For: Operators with two or more GPUs (matched or mixed) running larger models or higher concurrency. By the end: A multi-GPU inference service running a model that wouldn't fit a single card, with topology choices you can defend.

By Fredoline Eruo8 milestonesLast reviewed 2026-05-07

Two GPUs is not "twice as much" — it's a fundamentally different deployment problem. You now have to think about parallelism strategy, interconnect bandwidth, framework support, and the ways that a model can be split across cards. This path walks from the first decision (do I have matched cards or mixed?) to a working tensor-parallel deployment of a model that wouldn't fit a single GPU.

Inventory your GPUs honestly

Mixed GPUs (a 4090 and a 3090) and matched GPUs (two 4090s) are different stories. Mixed cards limit you to pipeline parallel and to runtimes that allow per-card layer placement (llama.cpp). Matched cards open the door to tensor parallel on vLLM / SGLang. Knowing which case you're in is milestone one.

PCIe lane count matters. Two cards on x8/x8 is fine; one card on x16 and the other on x4 will bottleneck communication during tensor parallel. Look at your motherboard layout, not just the slot count.

When this is done you should have

A spec sheet of every GPU in the machine: VRAM, generation, memory bandwidth, and PCIe lane count. NVLink confirmed if present.

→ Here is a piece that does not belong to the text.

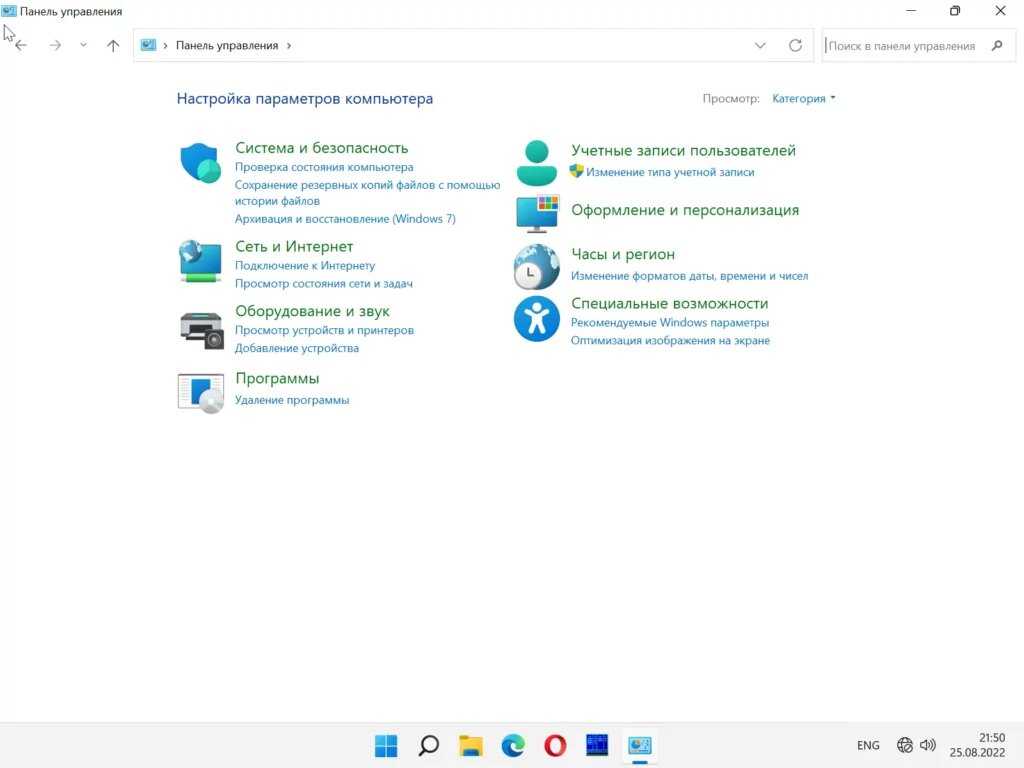
Task: Open the Удаление программы link
Action: (x=292, y=400)
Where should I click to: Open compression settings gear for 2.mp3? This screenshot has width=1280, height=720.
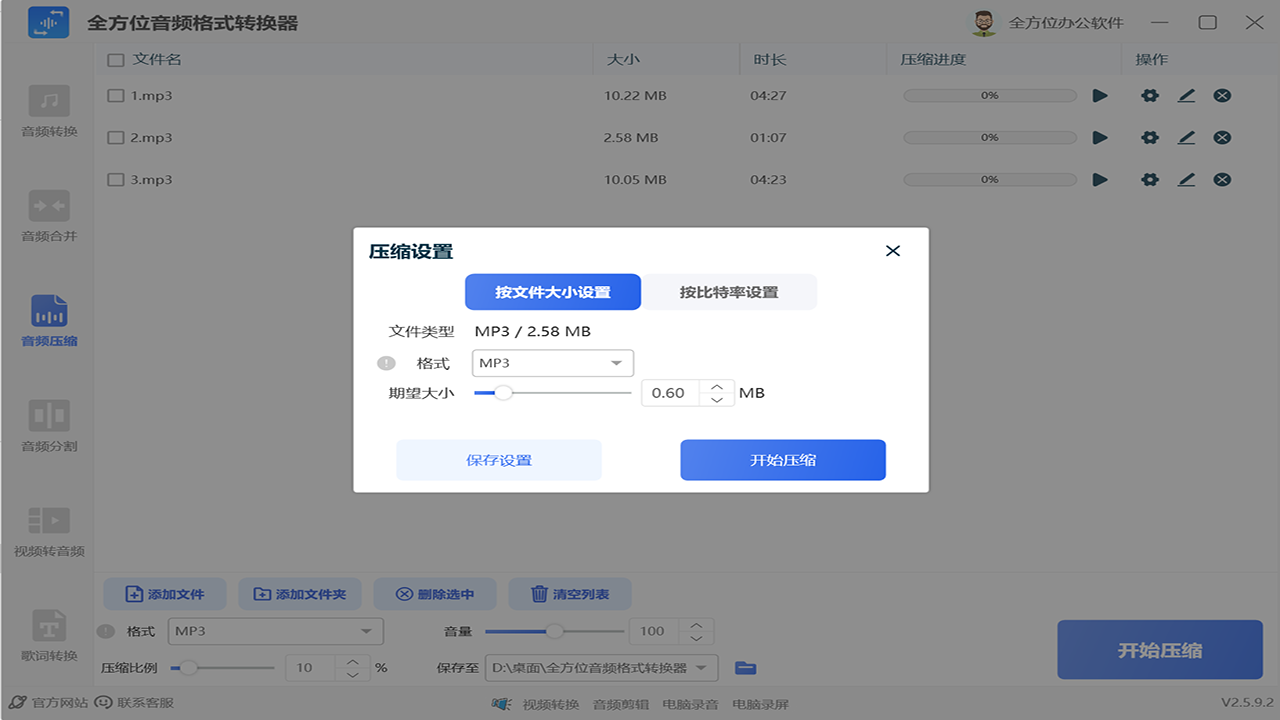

Read nextHardware combos index Hardware index

Pick the parallelism strategy

Tensor parallel splits each layer across cards — every forward pass crosses the bus, so you want fast interconnect (NVLink > PCIe Gen5 x16 > PCIe Gen4 x16). Pipeline parallel pins layers to specific cards — bus traffic is limited to layer boundaries, but throughput depends on the slowest card. The decision dictates everything that follows.

Default for two matched 24GB cards: tensor parallel size 2. Default for a 4090 + 3090: pipeline parallel via llama.cpp with --tensor-split tuned to the actual VRAM ratio.

When this is done you should have

A clear answer for your config: tensor parallel (matched cards on a single host) or pipeline parallel (mixed cards, or across hosts).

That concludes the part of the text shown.